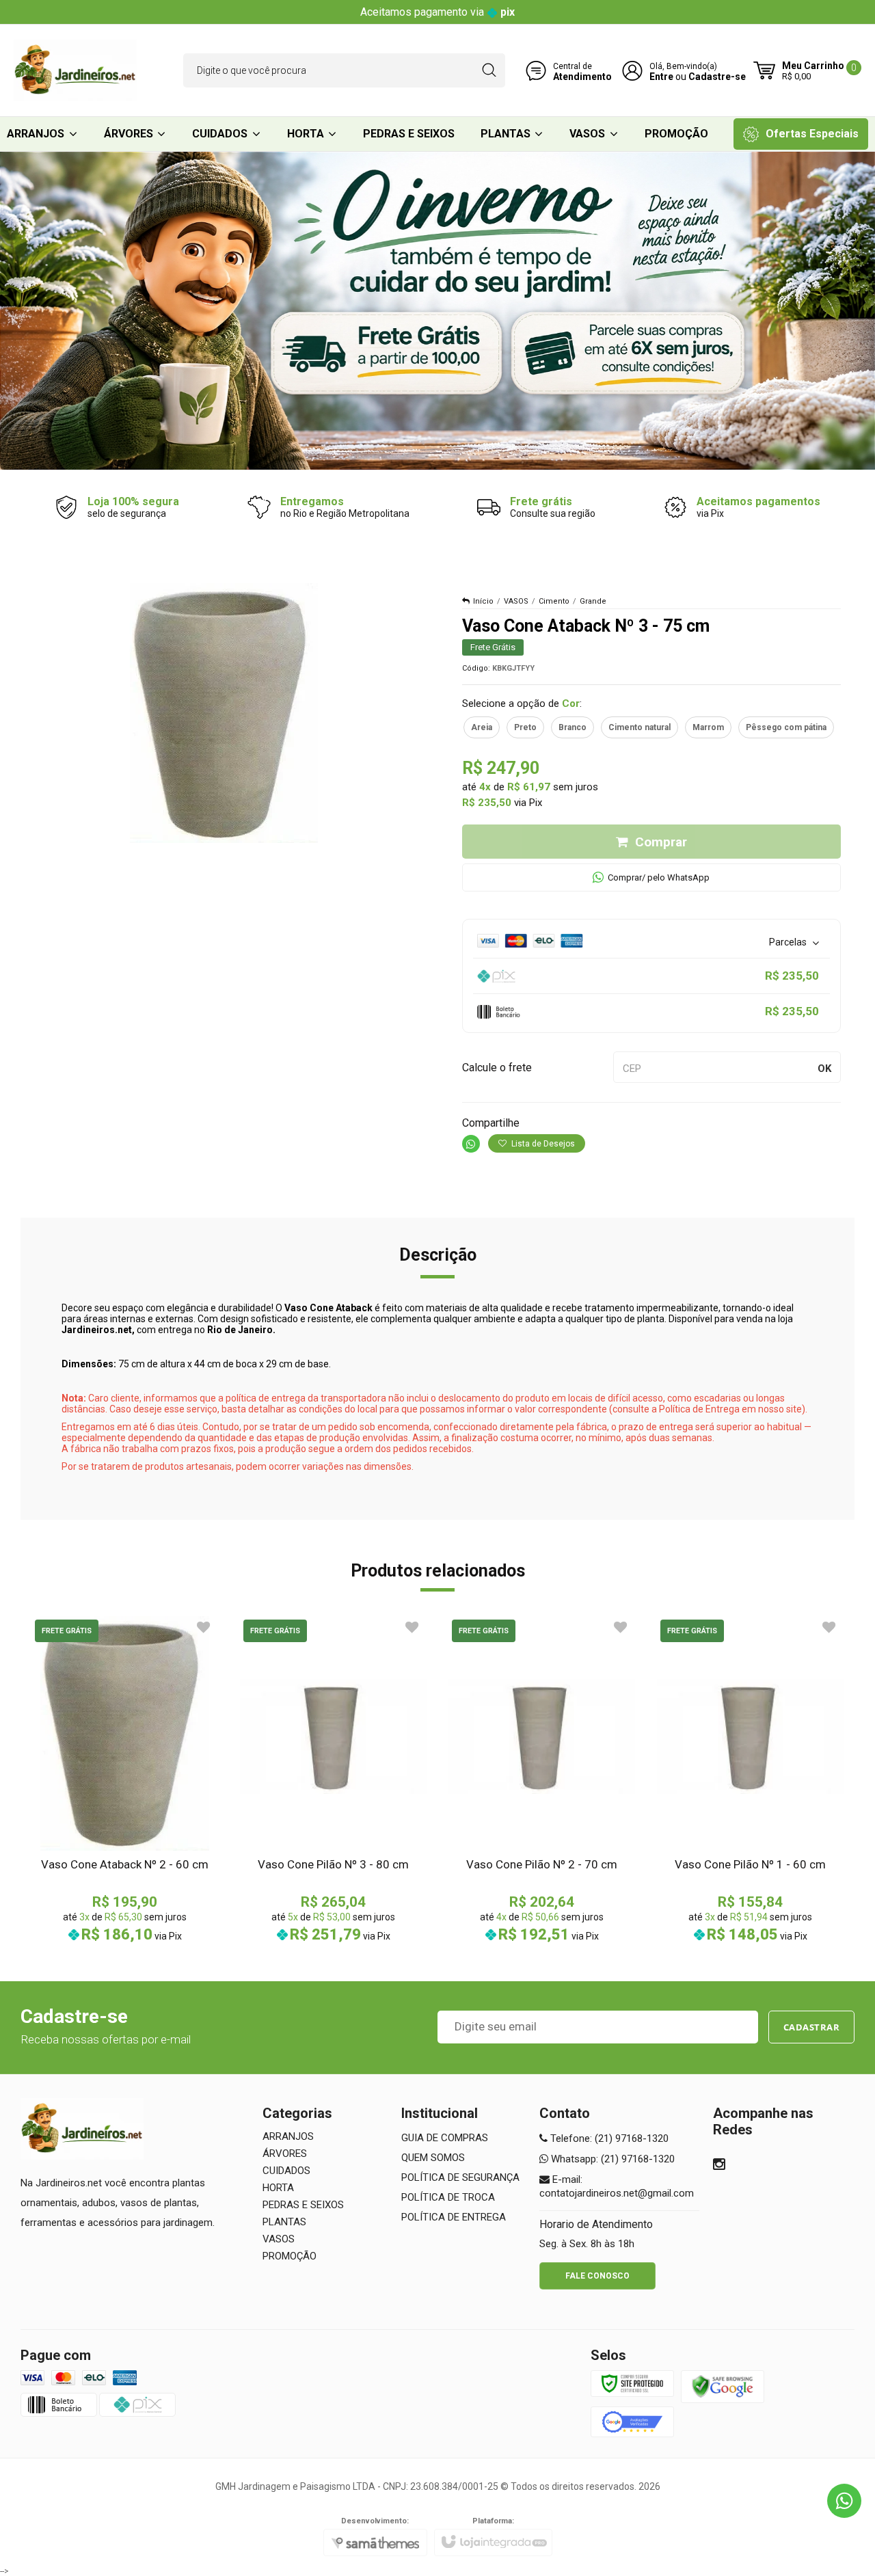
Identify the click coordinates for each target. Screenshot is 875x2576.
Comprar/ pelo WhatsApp (659, 877)
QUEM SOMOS (433, 2157)
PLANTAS (284, 2222)
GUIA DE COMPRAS (444, 2138)
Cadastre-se (717, 76)
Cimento (554, 601)
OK (824, 1068)
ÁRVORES (284, 2153)
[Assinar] (811, 2027)
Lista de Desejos (542, 1144)
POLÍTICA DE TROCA (448, 2197)
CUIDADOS (286, 2170)
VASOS (516, 601)
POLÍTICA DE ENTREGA (453, 2217)
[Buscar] (489, 70)
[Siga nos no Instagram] (719, 2166)
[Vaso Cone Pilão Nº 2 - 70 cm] (542, 1779)
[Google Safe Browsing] (722, 2386)
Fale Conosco (597, 2276)
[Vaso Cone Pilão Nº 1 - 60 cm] (750, 1779)
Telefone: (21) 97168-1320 (608, 2138)
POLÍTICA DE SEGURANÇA (460, 2177)
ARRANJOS (288, 2136)
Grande (593, 601)
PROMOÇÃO (289, 2256)
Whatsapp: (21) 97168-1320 (611, 2159)
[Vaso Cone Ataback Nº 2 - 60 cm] (125, 1779)
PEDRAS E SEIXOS (303, 2205)
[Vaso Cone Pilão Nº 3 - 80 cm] (333, 1779)
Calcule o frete (497, 1067)
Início (483, 601)
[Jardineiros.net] (75, 70)
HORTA (278, 2188)
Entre (661, 76)
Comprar (661, 842)
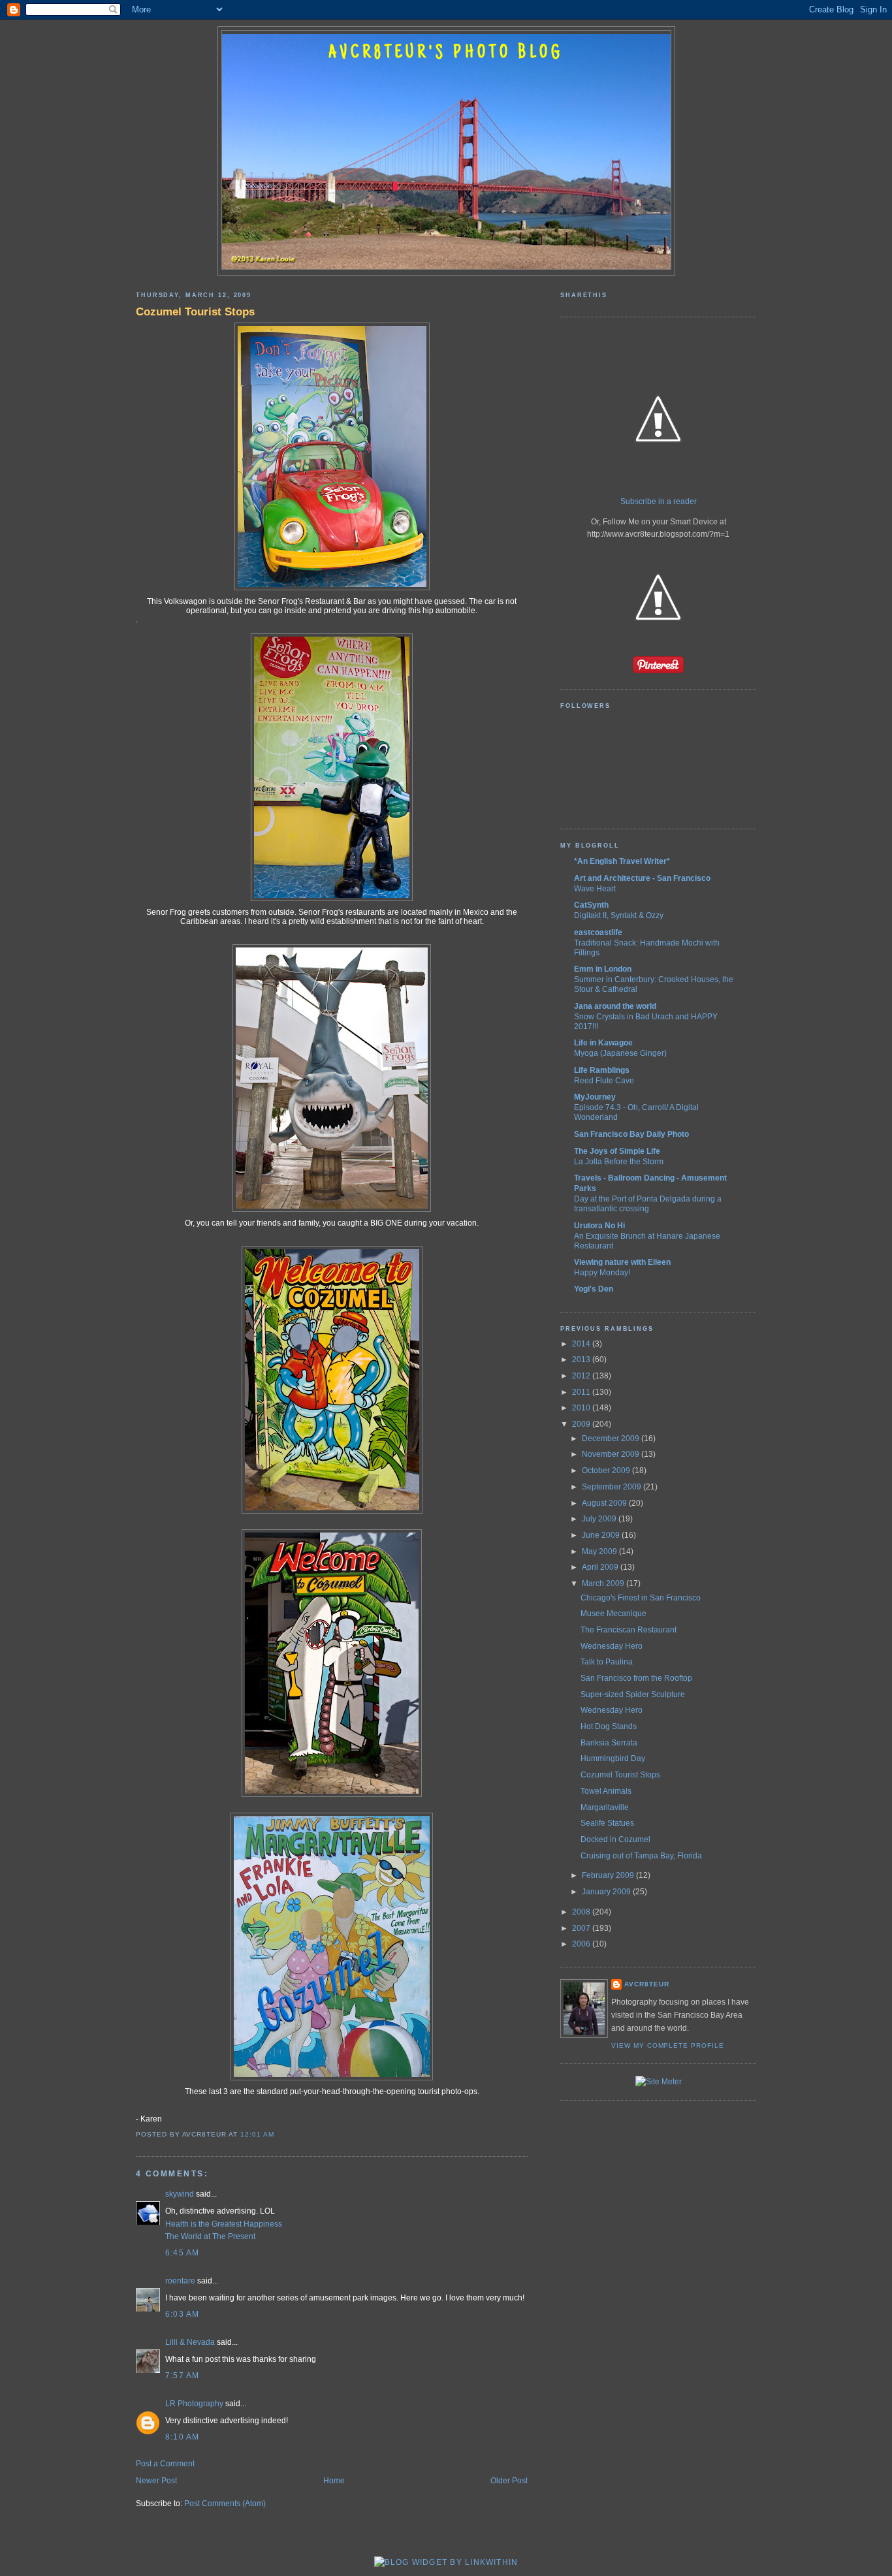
==========
| Activity |
Could you set down every entry again exactly as written, leaving out any pictures?

| Solution |
Identify the click coordinates for each target. Screenshot is 875x2576.
Comprar/ pelo WhatsApp (659, 877)
QUEM SOMOS (433, 2157)
PLANTAS (284, 2222)
GUIA DE COMPRAS (444, 2138)
Cadastre-se (717, 76)
Cimento (554, 601)
OK (824, 1068)
ÁRVORES (284, 2153)
[Assinar] (811, 2027)
Lista de Desejos (542, 1144)
POLÍTICA DE TROCA (448, 2197)
CUIDADOS (286, 2170)
VASOS (516, 601)
POLÍTICA DE ENTREGA (453, 2217)
[Buscar] (489, 70)
[Siga nos no Instagram] (719, 2166)
[Vaso Cone Pilão Nº 2 - 70 cm] (542, 1779)
[Google Safe Browsing] (722, 2386)
Fale Conosco (597, 2276)
[Vaso Cone Pilão Nº 1 - 60 cm] (750, 1779)
Telefone: (21) 97168-1320 (608, 2138)
POLÍTICA DE SEGURANÇA (460, 2177)
ARRANJOS (288, 2136)
Grande (593, 601)
PROMOÇÃO (289, 2256)
Whatsapp: (21) 97168-1320 (611, 2159)
[Vaso Cone Ataback Nº 2 - 60 cm] (125, 1779)
PEDRAS E SEIXOS (303, 2205)
[Vaso Cone Pilão Nº 3 - 80 cm] (333, 1779)
Calcule o frete (497, 1067)
Início (483, 601)
[Jardineiros.net] (75, 70)
HORTA (278, 2188)
Entre (661, 76)
Comprar (661, 842)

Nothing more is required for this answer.